Satisfying money laundering regulations has become a routine task for organisations involved with tax driven offshore financial structures. Most will be fully aware that in addition to complying comprehensively with any relevant requirements from the tax laws of their own territory they need to:
Keep adequate records of the identity of their clients, or obtain confirmations from reputable introducers that they have done so under their own local money laundering regulations.
Secure satisfactory explanations showing that a new client’s existing funds have come from acceptable sources, and obtain confirmation of this from reliable bankers or other regulated professionals.
Be alert to any evidence of a client being involved with funds derived from drug dealing, illegal arms trading, terrorist extortion or other “money generating” serious crime such as robbery, blackmail, etc.
Although fulfilling these obligations is now a regular business activity for individuals working in the offshore industry, familiarity with taking standard compliance steps can create risks itself.

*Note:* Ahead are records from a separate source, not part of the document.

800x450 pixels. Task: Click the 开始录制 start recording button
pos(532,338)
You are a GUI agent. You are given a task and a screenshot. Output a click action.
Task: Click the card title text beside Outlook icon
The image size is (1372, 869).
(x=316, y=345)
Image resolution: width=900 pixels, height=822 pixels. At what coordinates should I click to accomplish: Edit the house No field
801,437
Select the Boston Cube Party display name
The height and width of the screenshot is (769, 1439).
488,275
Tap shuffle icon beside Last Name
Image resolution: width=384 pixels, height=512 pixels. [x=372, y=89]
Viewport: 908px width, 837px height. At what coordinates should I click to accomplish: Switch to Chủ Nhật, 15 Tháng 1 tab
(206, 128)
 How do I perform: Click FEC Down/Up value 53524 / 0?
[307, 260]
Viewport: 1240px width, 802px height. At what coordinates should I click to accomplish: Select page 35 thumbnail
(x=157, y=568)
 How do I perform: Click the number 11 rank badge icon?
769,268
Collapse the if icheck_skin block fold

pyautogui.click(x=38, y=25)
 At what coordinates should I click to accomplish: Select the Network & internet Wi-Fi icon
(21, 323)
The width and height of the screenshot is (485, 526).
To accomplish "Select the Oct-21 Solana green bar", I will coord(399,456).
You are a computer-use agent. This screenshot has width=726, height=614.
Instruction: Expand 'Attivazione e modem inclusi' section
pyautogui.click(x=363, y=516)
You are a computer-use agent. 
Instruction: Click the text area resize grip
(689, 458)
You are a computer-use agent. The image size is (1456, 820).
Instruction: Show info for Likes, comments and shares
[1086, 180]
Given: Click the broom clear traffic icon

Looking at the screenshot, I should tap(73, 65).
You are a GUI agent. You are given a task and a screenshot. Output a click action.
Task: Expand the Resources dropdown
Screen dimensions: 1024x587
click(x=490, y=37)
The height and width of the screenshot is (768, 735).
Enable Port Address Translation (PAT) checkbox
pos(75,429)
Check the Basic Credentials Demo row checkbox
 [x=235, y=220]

New developments in financial crime and illegal activities can be easily overlooked if they fall outside of the usual categories that come to mind with money laundering laws:
An offshore company established to conduct profitable cross-border trade in genuine machinery parts or medicines may turn out to be for concealing illegal shipments in breach of international trading sanctions rather than just for saving tax.
An offshore company producing exceptional results from stockmarket transactions may be using insider information so that its profits are tainted rather than just tax protected.
The finance director of a major trading company who is meant to be acting for all its shareholders when fees or commissions are received into an offshore company which he controls could actually be defrauding those shareholders rather than simply mitigating tax.